# [Compiti da svolgere]
(1) Riporta il passo dell'intervista sugli infermieri che lasciano le Rsa compreso tra "Rilanciamo l’intervista realizzata" e "territoriale da riprogrammare.", estremi inclusi.
(2) Prosegui l'intervista sugli infermieri che lasciano le Rsa dal punto in cui termina.

# [Estratto del testo]
^^^^^^^^

Rilanciamo l’intervista realizzata da Sanità Informazione al presidente dell’associazione.
Luca Degani (foto), presidente di Uneba Lombardia, un’organizzazione di categoria del settore sociosanitario, assistenziale e educativo con oltre 900 enti associati in tutta Italia, è intervenuto ai microfoni di Sanità Informazione, affrontando il tema degli infermieri che abbandonano le Rsa a favore delle aziende ospedaliere (Asst). Una scelta che solleva la questione della sanità territoriale da riprogrammare.
«Questa è una situazione tipica della mancanza di programmazione sui territori delle professioni d’aiuto – ha detto –. Noi siamo in una regione, la Lombardia, che ha una sanità e un sociosanitario molto distinti. Il sistema lombardo ha una forte componente di ospedali pubblici e poi una, parzialmente minoritaria, ma significativa, di ospitalità privata profit. C’è poi il mondo sociosanitario che si prende cura di anziani e disabili ed è formato, in gran parte da enti senza scopo di lucro e di congregazioni religiose. Le dinamiche formative delle figure infermieristiche hanno mantenuto un numero chiuso molto significativo negli ultimi anni e vedono, in questo momento, una acquisizione attraverso concorso pubblico da parte delle aziende ospedaliere».
Una strada resa percorribile da una norma dello Stato e recepita dalle Regioni, come lo stesso presidente di Uneba Lombardia ricorda: «Questo percorso ha di fatto spostato le figure infermieristiche verso il pubblico, togliendole al mondo dei servizi territoriali e generando un paradosso durante la pandemia».

^^^^^^^^

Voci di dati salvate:
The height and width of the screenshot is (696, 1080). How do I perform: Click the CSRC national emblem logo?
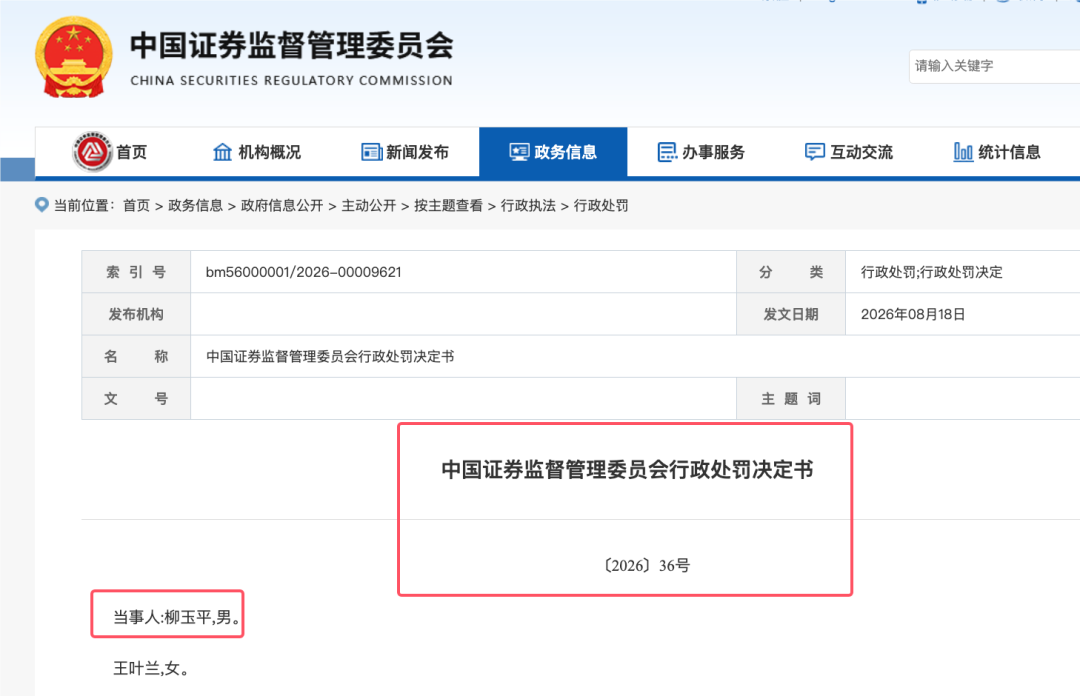point(74,57)
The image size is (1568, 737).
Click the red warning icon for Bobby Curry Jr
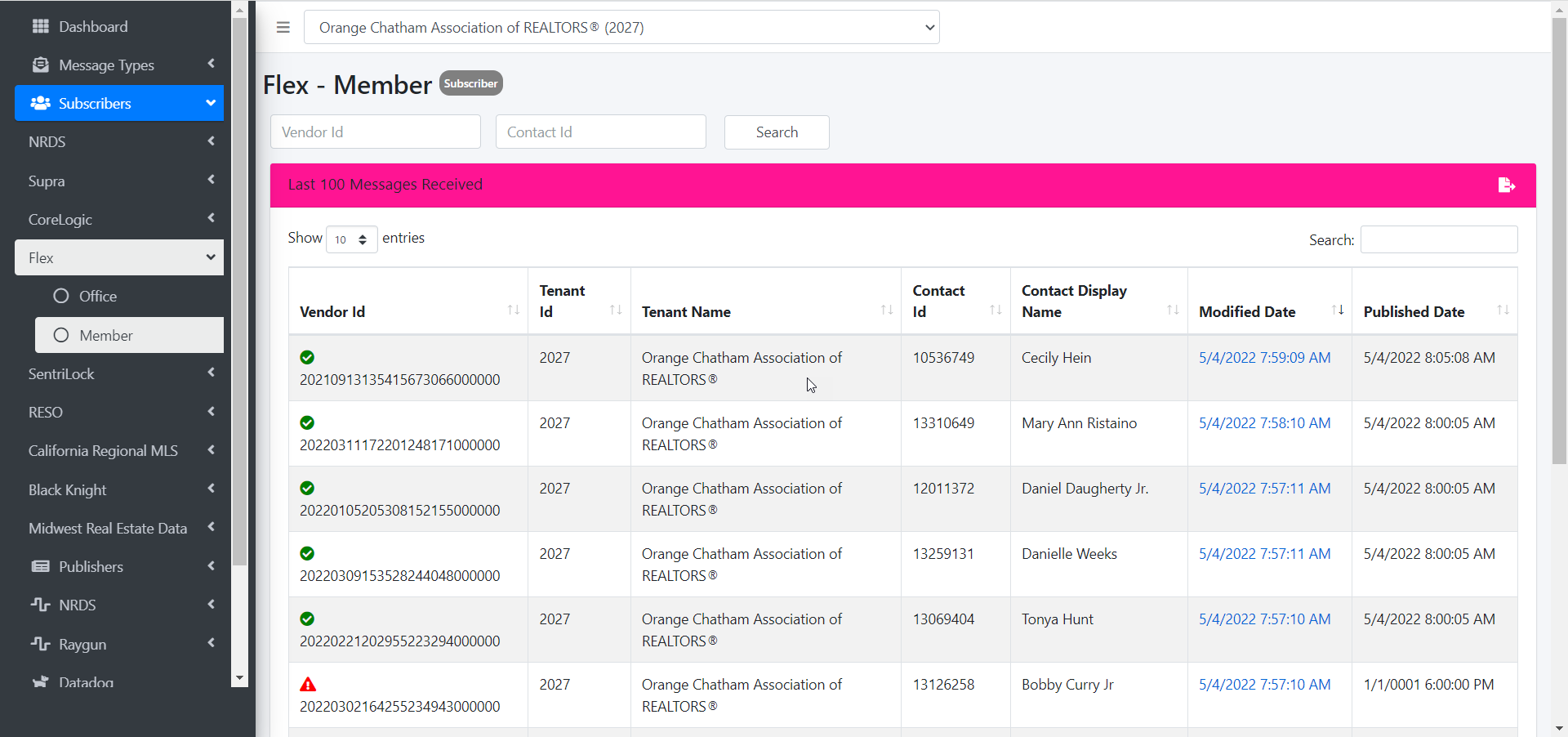pos(308,685)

^^^^^^^^

# [Risposte ai compiti]
(1)
Rilanciamo l’intervista realizzata da Sanità Informazione al presidente dell’associazione.
Luca Degani (foto), presidente di Uneba Lombardia, un’organizzazione di categoria del settore sociosanitario, assistenziale e educativo con oltre 900 enti associati in tutta Italia, è intervenuto ai microfoni di Sanità Informazione, affrontando il tema degli infermieri che abbandonano le Rsa a favore delle aziende ospedaliere (Asst). Una scelta che solleva la questione della sanità territoriale da riprogrammare.

(2)
Se il Covid ha dapprima evidenziato delle lacune nel sistema sanitario, secondo Degani proprio la situazione pandemica ha dato indicazioni per il futuro: «Il Recovery Fund ha dato indicazioni per passare da una sanità ospedaliera a una territoriale, con figure idonee. Da questo punto di vista però oggi sta accadendo l’esatto contrario. Perché, se è vero che un infermiere è libero di andare là dove è pagato di più e dove può ottenere una migliore situazione lavorativa, è altrettanto vero che oggi è necessario che un sistema risponda con una programmazione tale da poter aumentare il numero di infermieri formati o di istituire operatori socio-sanitari specializzati, figure para-infermieristiche e para-sanitarie che possano aiutare le fragilità e le cronicità come hanno cercato di fare Liguria e Veneto. Se viene meno questa programmazione, si rischia di andare a creare un ulteriore aggravamento di quei servizi territoriali di frontiera e di prossimità che si occupano dei casi più a rischio».
Infine Degani rivolge un invito alle istituzioni affinché si adoperino per creare percorsi formativi ideali a soddisfare la sanità territoriale: «Il Governo deve, con le Regioni, dare indicazioni al mondo universitario di poter formare un maggior numero di infermieri, ma solo dopo aver letto i bisogni di territorio e le differenze che ci sono nei sistemi sanitari territoriali. Poi occorre studiare e comprendere se per i servizi territoriali sono necessarie figure specifiche di tipo infermieristico o se dobbiamo alzare le professionalità di alcuni operatori come i sociosanitari che, con una maggiore formazione, potrebbero essere figure estremamente utili per una maggior tutela sanitaria della fragilità di anziani e disabili, ma anche essere di supporto ai medici di medicina generale per i nuovi modelli di presa in carico della cronicità».